The Montana Legislature appealed a Montana Supreme Court decision to the U.S. Supreme Court yesterday, pointing to 14th Amendment due process violations in a high- profile case between the state’s legislative and judicial branches of government.

The appeal to federal court centers on the fundamental principle of due process that “no person can be the judge of their own case.” The appeal was filed by the Montana Department of Justice, which represents the Legislature in the case.

“This case has had many unusual twists and turns and fiery statements, but one fundamental fact remains: you can’t be the judge in your own case. That simple principle underpins our free society and the rule of law,” said Senator Greg Hertz, R-Polson. Hertz chairs the Legislature’s Special Select Committee on Judicial Accountability and Transparency.

The case began when Legislature discovered this spring that the Montana Supreme Court’s administrator, the chief justice, and some district court judges had been extensively polling and lobbying against pending legislation that was likely to end up in court. One judge had to recuse himself from a case after emails revealed he had told every judge in the state that he adamantly opposed the legislation in question. The Legislature launched an investigation and issued multiple subpoenas in an attempt to recover emails that the court administrator admitted had been deleted.

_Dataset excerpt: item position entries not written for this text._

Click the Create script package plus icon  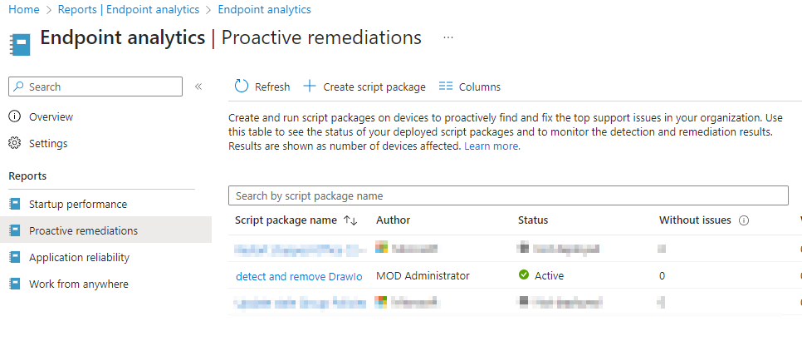coord(310,87)
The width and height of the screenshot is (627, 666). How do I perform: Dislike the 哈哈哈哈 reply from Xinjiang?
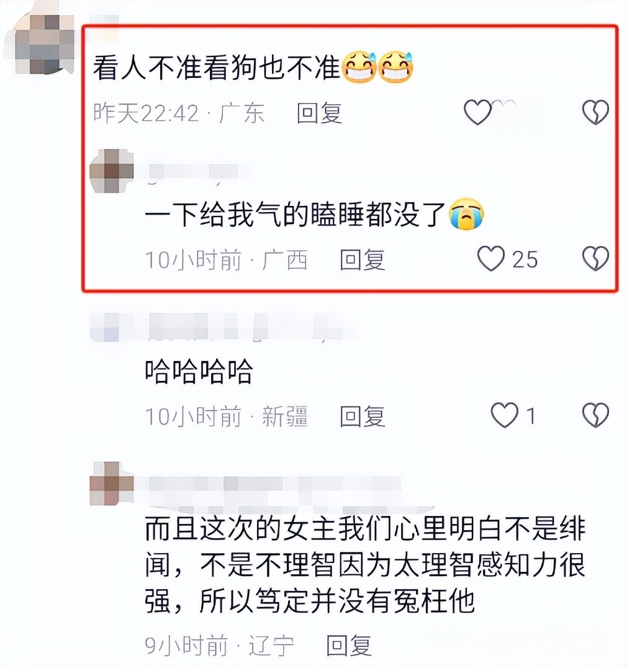point(595,415)
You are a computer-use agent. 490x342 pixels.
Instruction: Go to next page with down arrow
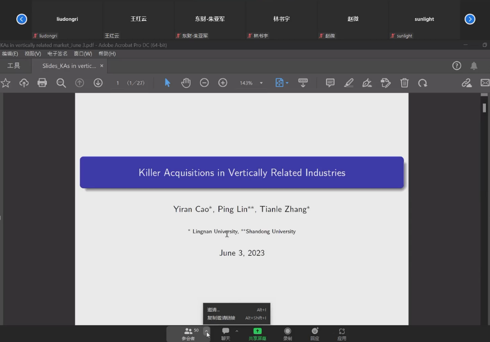click(x=98, y=83)
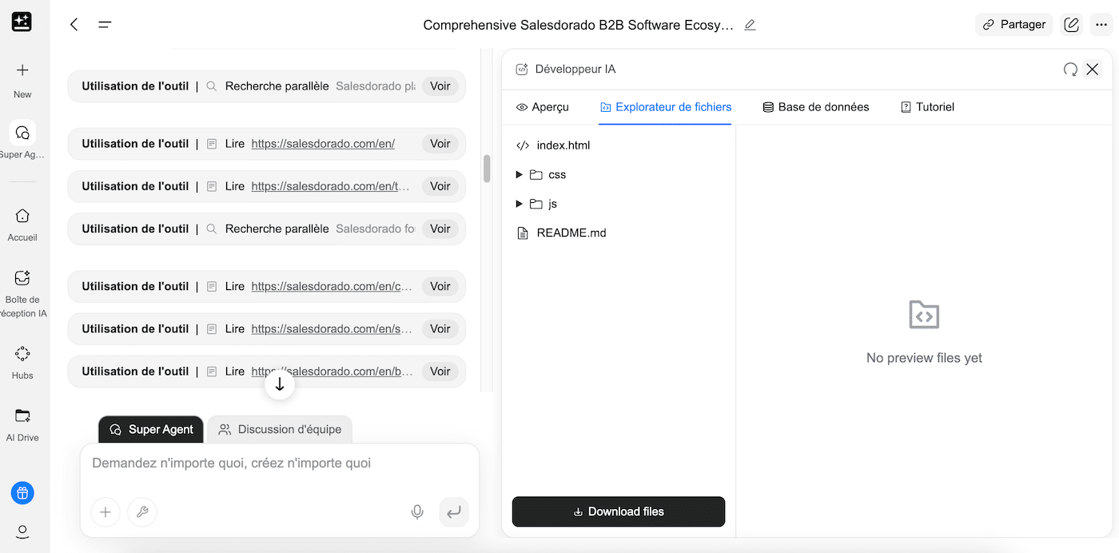This screenshot has width=1119, height=553.
Task: Click the pencil icon to rename title
Action: click(x=750, y=25)
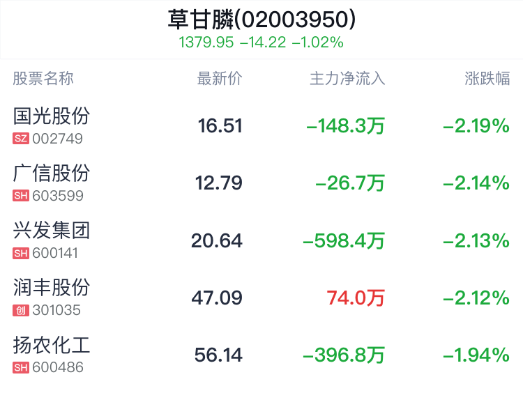Click the 草甘膦(02003950) sector title
The width and height of the screenshot is (523, 393).
pos(262,19)
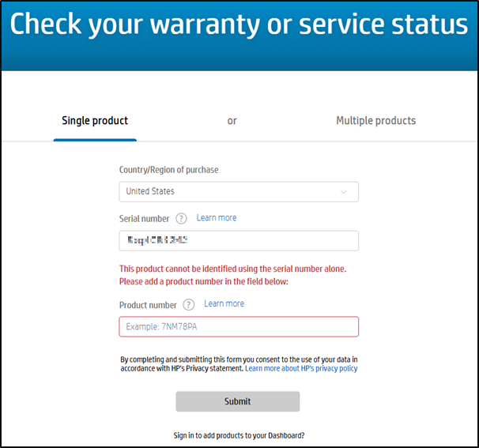This screenshot has width=479, height=448.
Task: Click the Country/Region of purchase label
Action: point(168,170)
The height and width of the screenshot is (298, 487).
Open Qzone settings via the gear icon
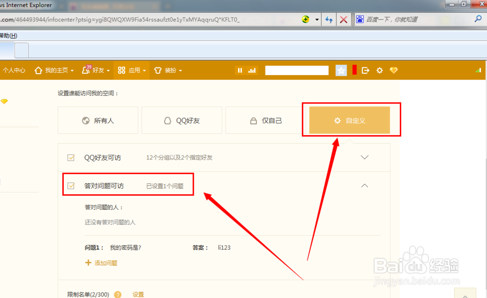tap(379, 70)
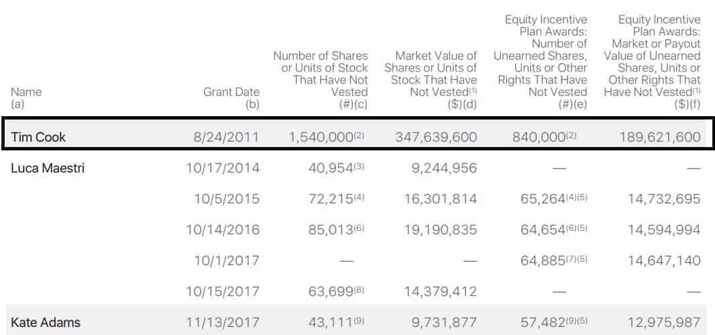Click the 14,594,994 payout value
This screenshot has height=335, width=715.
tap(664, 230)
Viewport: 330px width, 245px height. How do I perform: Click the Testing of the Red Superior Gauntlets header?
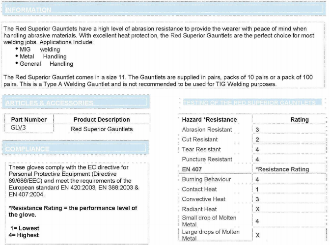[x=249, y=103]
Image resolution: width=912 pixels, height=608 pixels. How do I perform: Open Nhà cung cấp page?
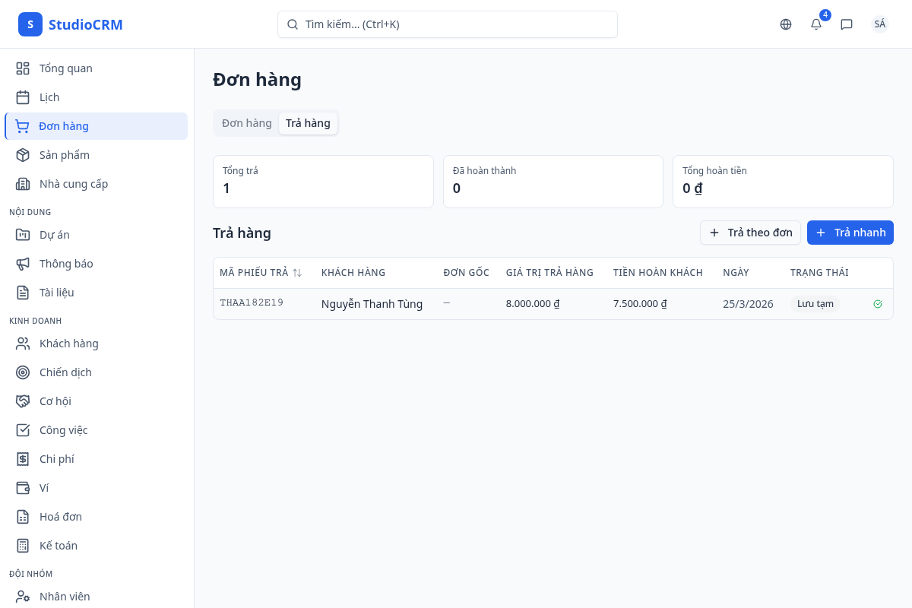[74, 184]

In a flurry of court activity over the following few months, Montana Supreme Court justices made a series unusual and unprecedented procedural moves as they quashed the subpoenas issued to their own employee and even to themselves. The Montana Supreme Court, in a series of openly angry rulings, rejected the Legislature’s repeated offers for negotiation as the justices ruled in their own favor.

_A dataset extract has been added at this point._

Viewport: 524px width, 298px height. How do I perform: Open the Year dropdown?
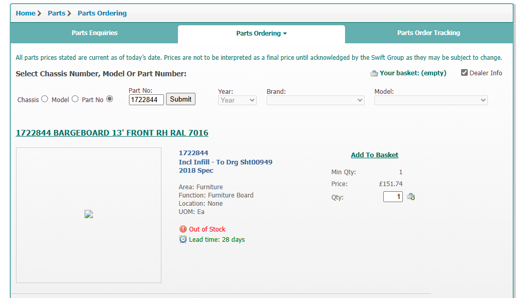coord(237,101)
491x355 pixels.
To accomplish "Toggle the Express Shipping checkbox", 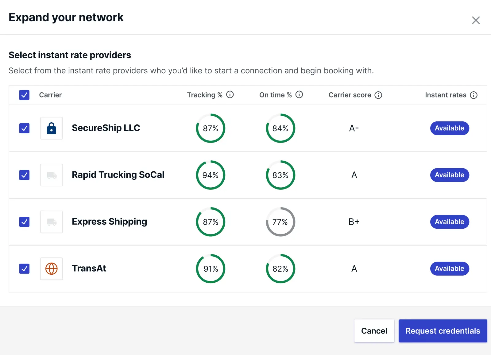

The Legislature’s federal appeal asks the U.S. Supreme Court to reaffirm longstanding due process principles critical to the independence and integrity of the judicial system, including that no person may be the judge of their own case and that every party in court has the right to a fair and impartial hearing.

“It’s essential to all Montanans that we have independent, impartial courts that conduct fair hearings, follow due process, and abide by strong ethical and procedural standards. Our democratic republic depends on that. Throughout this entire situation, the Legislature’s goal has been to strengthen the integrity of Montana’s courts and address any shortcomings in our judicial system,” Hertz said.

“Regardless of the outcome of this appeal to the U.S. Supreme Court, the Legislature is committed to resolving the issues that have come to light,” Hertz continued. “I hope we can have productive conversations with the judicial branch moving forward and enact reforms to ensure this type of situation never happens again.”